BEIJING, Dec. 14, 2023 /PRNewswire/ — Adorned in a traditional Cambodian dress, 11-year-old Princess Jenna Norodom has captivated Chinese audiences with her performance of Cambodian and Chinese songs, as well as local dances, on the stage of Chinese state broadcaster CCTV’s international cultural exchange program The Beauty of Shared Arts.
This year marks the 65th anniversary of the establishment of diplomatic relations between China and Cambodia, as well as the China-Cambodia Friendship Year. The princess has conveyed the deepening friendship between China and Cambodia through her mesmerizing performances.
“Wearing the traditional dress and singing songs is my way to signify the bond between China and Cambodia, as well as my own appreciation for the friendship between the two nations,” Princess Norodom told the Global Times.
Princess Norodom has long been recognized for her talents despite her young age, including singing and dancing. During her recent visits to China, her versatile showcase of talents, along with her passion for Chinese culture, has captured the hearts of many Chinese.
“For me, I wanted more people to love Cambodia and the more I started to learn about China, the more I fell in love with the country, the people, and the culture,” she said.
This year marks the 10th anniversary of the China-proposed Belt and Road Initiative (BRI). The program The Beauty of Shared Arts, themed around the “Cultural Silk Road,” has invited beneficiaries, participants, builders and communicators of the BRI to comprehensively narrate stories about mutual cultural learning and diverse cultural exchanges under the initiative. Princess Norodom has been one of the guests to share their stories in the program.
Her performance commenced with the Cambodian song “Angkor Path,” a lyrical appreciation of the magnificent Angkor Wat temple, a UNESCO World Heritage site in the country and a symbol of the enduring friendship between China and Cambodia.
Since the last century, China has dispatched numerous experts to aid in the restoration of Cambodia’s iconic temples, including the Ta Keo and Chau Say Tevoda.
“‘Angkor Path’ is dedicated to our beautiful temple that is one of the wonders of the world. China has made a lot of efforts to send specialists and help Cambodia restore many parts of the temples. We are very grateful for that,” expressed Princess Norodom.
The princess has also showcased her fluency in Chinese through the performance of the Chinese song “Co-nourished by the Lancang-Mekong River,” accompanied by a Chinese children’s choir.
“It was amazing to see their dedication.
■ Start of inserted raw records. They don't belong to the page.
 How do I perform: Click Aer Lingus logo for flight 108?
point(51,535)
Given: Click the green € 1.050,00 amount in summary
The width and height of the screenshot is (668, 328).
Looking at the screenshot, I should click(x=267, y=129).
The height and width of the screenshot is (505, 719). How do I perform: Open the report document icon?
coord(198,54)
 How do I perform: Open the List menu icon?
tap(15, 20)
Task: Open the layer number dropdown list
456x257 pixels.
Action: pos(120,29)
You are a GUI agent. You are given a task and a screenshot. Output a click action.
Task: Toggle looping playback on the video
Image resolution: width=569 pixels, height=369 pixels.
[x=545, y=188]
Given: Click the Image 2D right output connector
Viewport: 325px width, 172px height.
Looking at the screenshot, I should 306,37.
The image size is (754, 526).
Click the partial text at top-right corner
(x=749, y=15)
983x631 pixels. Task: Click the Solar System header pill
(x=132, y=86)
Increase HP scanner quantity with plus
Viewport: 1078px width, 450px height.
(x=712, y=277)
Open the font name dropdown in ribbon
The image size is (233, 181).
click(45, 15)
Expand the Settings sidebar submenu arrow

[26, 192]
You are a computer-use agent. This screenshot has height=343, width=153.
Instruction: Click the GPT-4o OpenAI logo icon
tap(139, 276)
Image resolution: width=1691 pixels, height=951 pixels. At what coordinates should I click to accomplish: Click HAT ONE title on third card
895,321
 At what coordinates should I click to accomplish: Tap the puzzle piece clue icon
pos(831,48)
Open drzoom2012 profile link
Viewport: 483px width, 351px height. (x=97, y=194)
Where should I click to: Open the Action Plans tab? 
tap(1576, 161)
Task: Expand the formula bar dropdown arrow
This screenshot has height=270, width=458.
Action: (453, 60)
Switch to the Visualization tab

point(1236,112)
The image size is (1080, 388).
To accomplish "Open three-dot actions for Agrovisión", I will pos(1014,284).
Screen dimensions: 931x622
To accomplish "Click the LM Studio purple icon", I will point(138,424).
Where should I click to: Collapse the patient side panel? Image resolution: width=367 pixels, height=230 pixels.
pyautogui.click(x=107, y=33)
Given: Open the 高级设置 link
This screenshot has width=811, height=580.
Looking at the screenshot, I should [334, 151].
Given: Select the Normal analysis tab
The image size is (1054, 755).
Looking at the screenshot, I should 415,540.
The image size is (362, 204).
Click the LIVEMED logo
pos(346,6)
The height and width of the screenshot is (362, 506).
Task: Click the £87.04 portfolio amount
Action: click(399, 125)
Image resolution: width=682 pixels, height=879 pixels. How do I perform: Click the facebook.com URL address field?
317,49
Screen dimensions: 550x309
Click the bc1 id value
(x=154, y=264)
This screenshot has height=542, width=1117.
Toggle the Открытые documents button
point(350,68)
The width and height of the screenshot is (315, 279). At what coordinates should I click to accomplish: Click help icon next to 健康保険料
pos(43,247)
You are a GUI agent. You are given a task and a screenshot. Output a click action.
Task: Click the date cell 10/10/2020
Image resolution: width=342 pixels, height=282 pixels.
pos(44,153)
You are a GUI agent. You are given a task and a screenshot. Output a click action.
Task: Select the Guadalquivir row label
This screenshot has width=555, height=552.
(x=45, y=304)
I hope to get to perform with them again in the future and maybe even in Cambodia,” she said, recalling the memorable experience with the choir and calling it a “heartwarming” and “wonderful” experience that she will always cherish.
In addition to songs, the princess, who has been learning Khmer classical dance since an early age, taught a few movements of the fairy dance, one of Cambodia’s intangible cultural heritages.
During the interview, she showcased several classic dance steps, which showed the process of a flower from planting to withering, and finally rebirth. The princess expressed her wish for more people to appreciate and experience the beauty of Cambodian dance.
‘Nostalgia of China‘
The young princess also performed “Nostalgia of China,” a song composed by her great grandfather the late King Norodom Sihanouk about his affection for China.
“Singing this song was a way for me to honor his legacy and convey the emotions he felt,” she noted. “I believe that the relationship between Cambodia and China has always been strong. The stories are carved on our temple walls. I’m just happy to be a part of it, and it will continue to grow with or without me.”
In July 1958, then Chinese premier Zhou Enlai visited Cambodia and signed the China-Cambodia Joint Communiqué with King Norodom Sihanouk, which formally established diplomatic relations between the two countries.
Over the past decades, the bilateral relationship has remained strong, further fortified by the BRI. Cambodia was once an important site along the ancient Maritime Silk Road and is also a significant participating country in the BRI. BRI’s landmark projects, including the Sihanoukville Special Economy Zone, have attracted over 170 companies, creating tens of thousands of jobs and becoming a significant manufacturing base for Cambodia.
In addition, the Phnom Penh-Sihanoukville Expressway, the Siem Reap Angkor International Airport, and hydropower plants have greatly contributed to the boosting of the country’s economy, trade, investment, and tourism.
“It [the BRI] is great to have as an exchange of culture, and has had many impacts on Cambodian people’s lives. Now everyone in Cambodia is starting to learn the Chinese language. This wouldn’t happen if there were no positive impact on us,” the princess noted.
King Norodom Sihanouk lived in China for nearly 40 years before passing away in Beijing in 2012. Reflecting on her recent visits to China, Princess Norodom said, “I can really feel the warmth and kindness of the country. It really humbled me, and I understood more why he loved this wonderful country so much.”
She also expressed her own immersion in Chinese culture, learning Chinese, watching Chinese dramas and movies, listening to Chinese music. “Especially I have some idols I really love in China like Zhao Lusi. One of my favorite dramas is Hidden Love. I hope I get to meet her in the future.”
The princess said that the recent trips to China have energized her to learn the language more.